» **Task objective**: Rewrite the data from the line with "Given: Open the three-dots page options" through the end of the data, substituting "button" for "icon" and leaving everything else unchanged. Omit the pictures.

» **Pointing data for screenshots and pages**:
________

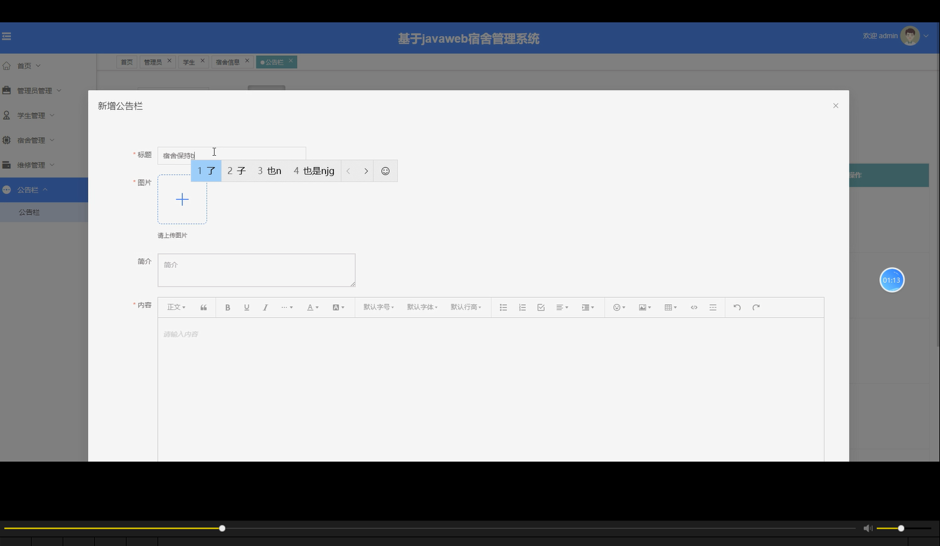Switch to the 宿舍信息 tab

point(227,61)

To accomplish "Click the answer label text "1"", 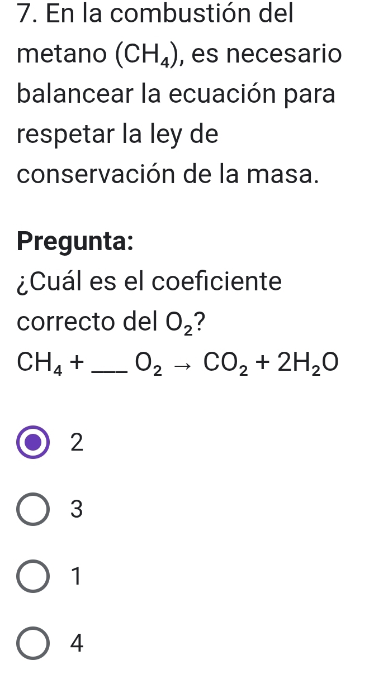I will (77, 576).
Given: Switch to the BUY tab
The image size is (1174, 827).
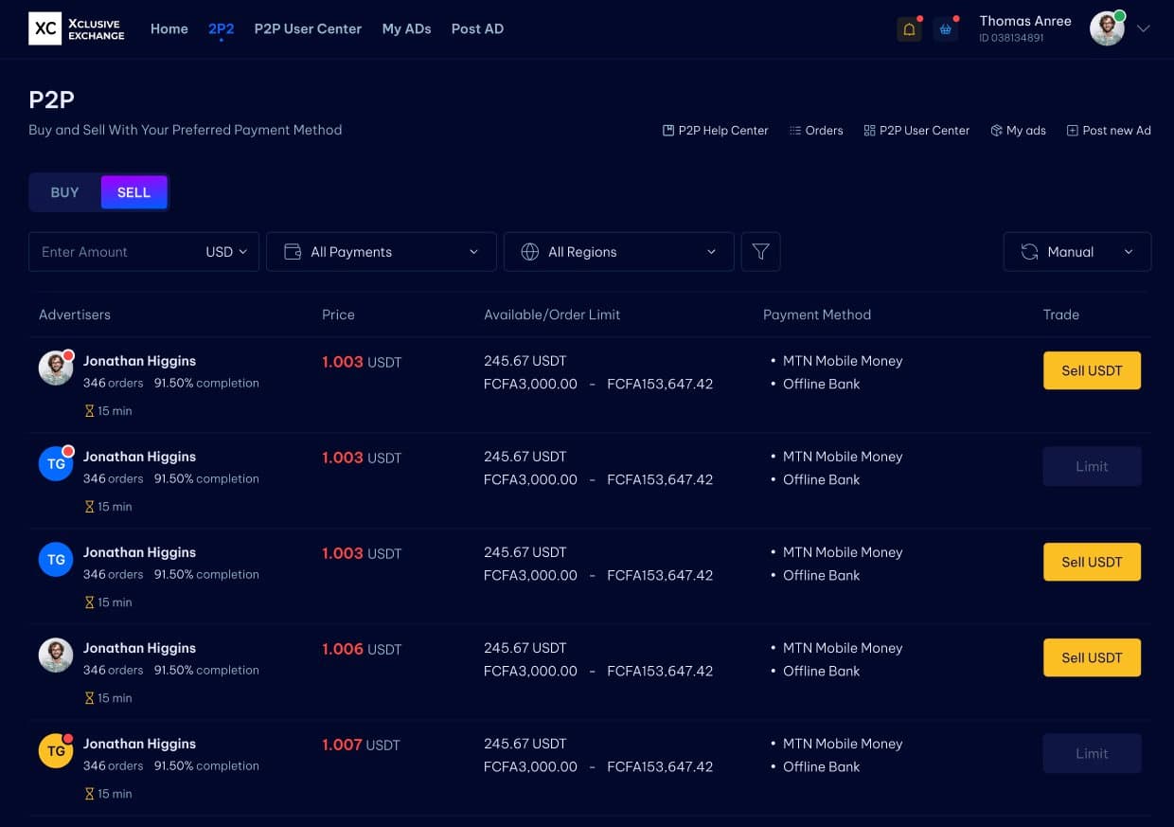Looking at the screenshot, I should tap(64, 191).
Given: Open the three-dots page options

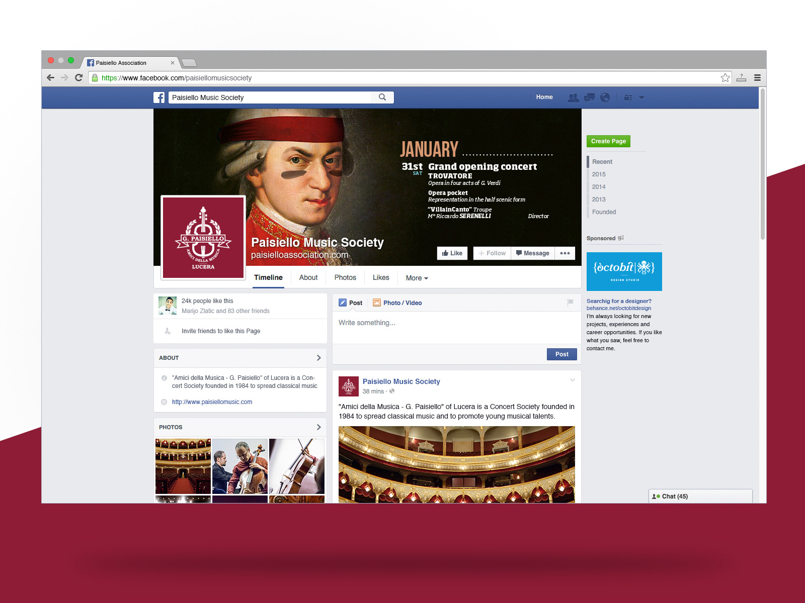Looking at the screenshot, I should [565, 253].
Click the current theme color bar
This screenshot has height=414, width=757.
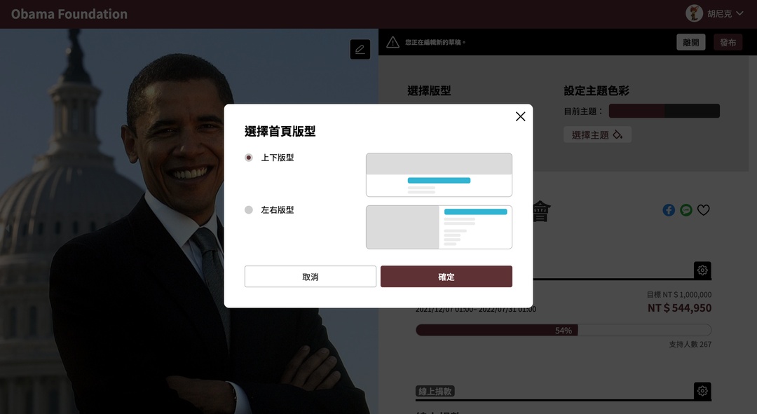(x=664, y=111)
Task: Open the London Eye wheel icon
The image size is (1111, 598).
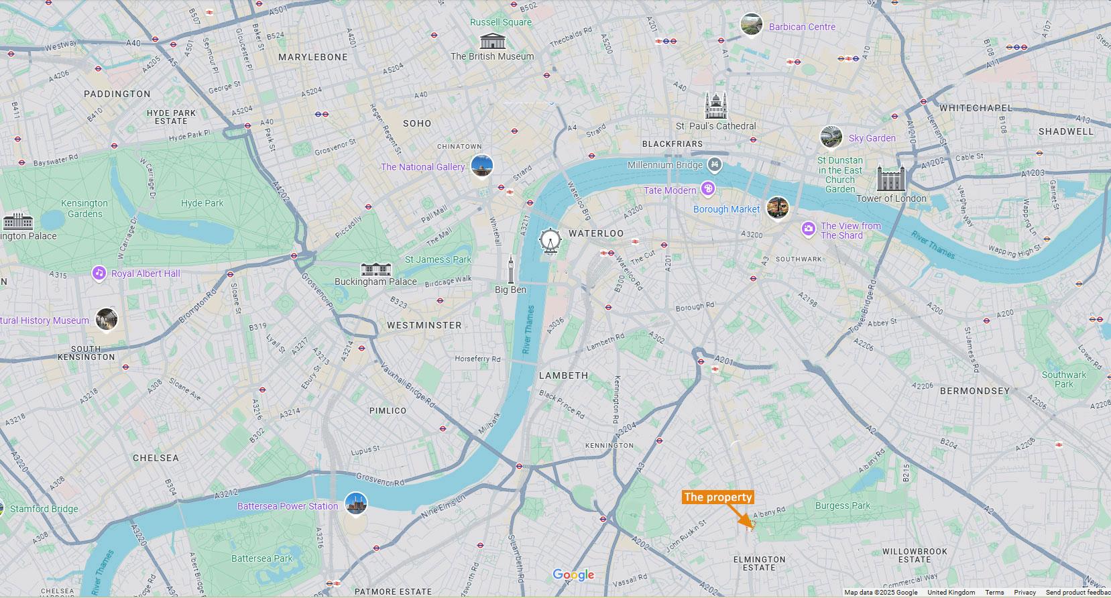Action: pyautogui.click(x=550, y=241)
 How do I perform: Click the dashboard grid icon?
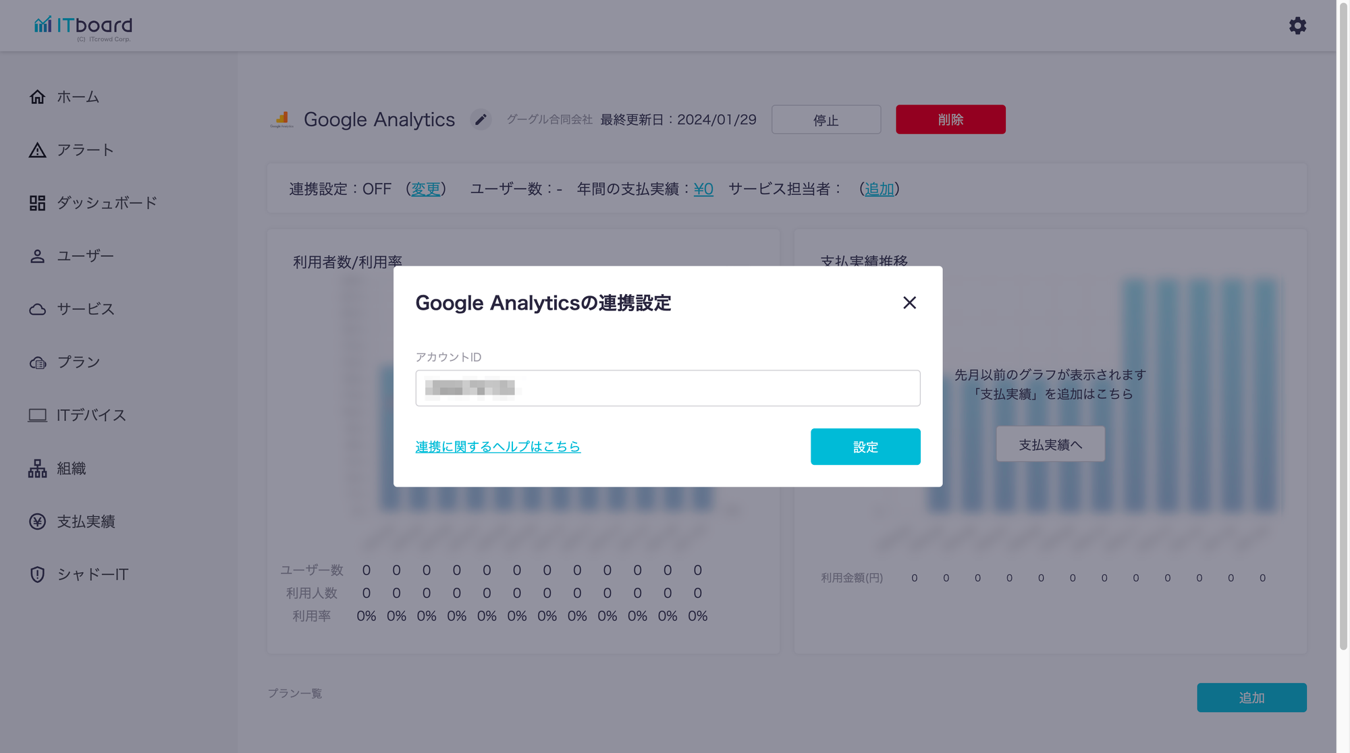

________

» **Problem solution**:
Given: Open the three-dots page options

Looking at the screenshot, I should [565, 253].
Click the current theme color bar
This screenshot has height=414, width=757.
(x=664, y=111)
Task: Open the London Eye wheel button
The image size is (1111, 598).
Action: pyautogui.click(x=550, y=241)
 How do I perform: Click the dashboard grid button?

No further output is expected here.